Spectral Perturbation Bounds for Experience Replay: A Bias–Variance Decomposition for Offline Decision-Making

Published: 25 May 2026, Last Modified: 27 May 2026DEMO 2026 PosterEveryoneRevisionsBibTeXCC BY 4.0
Keywords: Offline Reinforcement Learning, Experience Replay, Spectral Theory, Markov Chains, Mixing Times, Bias-Variance Tradeoff, Conservative RL, Distribution Shift, Policy Evaluation, Spectral Perturbation
TL;DR: We formalize the offline RL bias-variance tradeoff using the spectral theory of Markov chains, proving that dataset diversity accelerates mixing at the cost of distribution-shift bias governed by the environment's mixing time.
Abstract: Offline decision-making relies on datasets collected from heterogeneous and often suboptimal policies, leading to a fundamental trade-off between statistical efficiency and distribution shift. We study this trade-off by modeling an offline dataset as inducing a mixture Markov kernel over state transitions. We show that the diversity of the dataset improves statistical efficiency by accelerating mixing, while deviations between behavior policies introduce bias that scales with policy distance.
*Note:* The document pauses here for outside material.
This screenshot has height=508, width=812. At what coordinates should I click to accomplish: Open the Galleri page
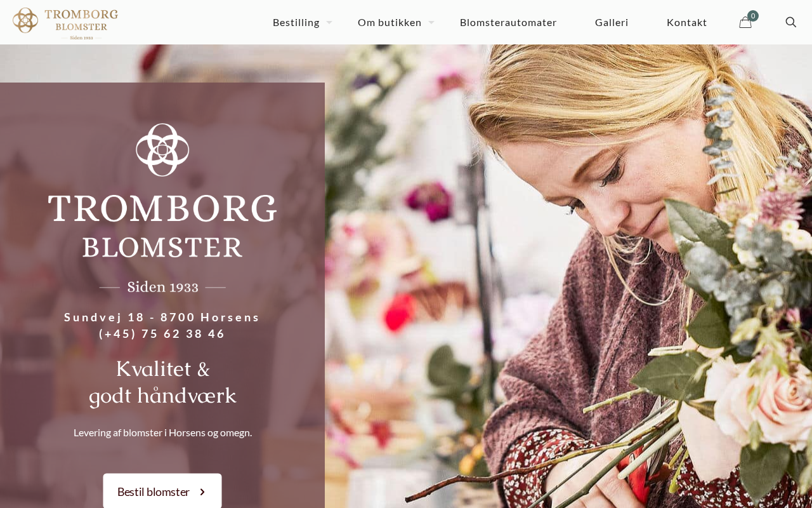(612, 22)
Our analysis yields a bias-variance decomposition in which both terms are governed by the environment's mixing time. This provides a principled explanation for conservative methods in offline RL and predicts that the value of diverse datasets is strongly environment-dependent. We theoretically formalize this spectral framework and provide empirical validations using synthetic MDPs to demonstrate the tight coupling between spectral perturbations and the efficacy of offline dataset utilization.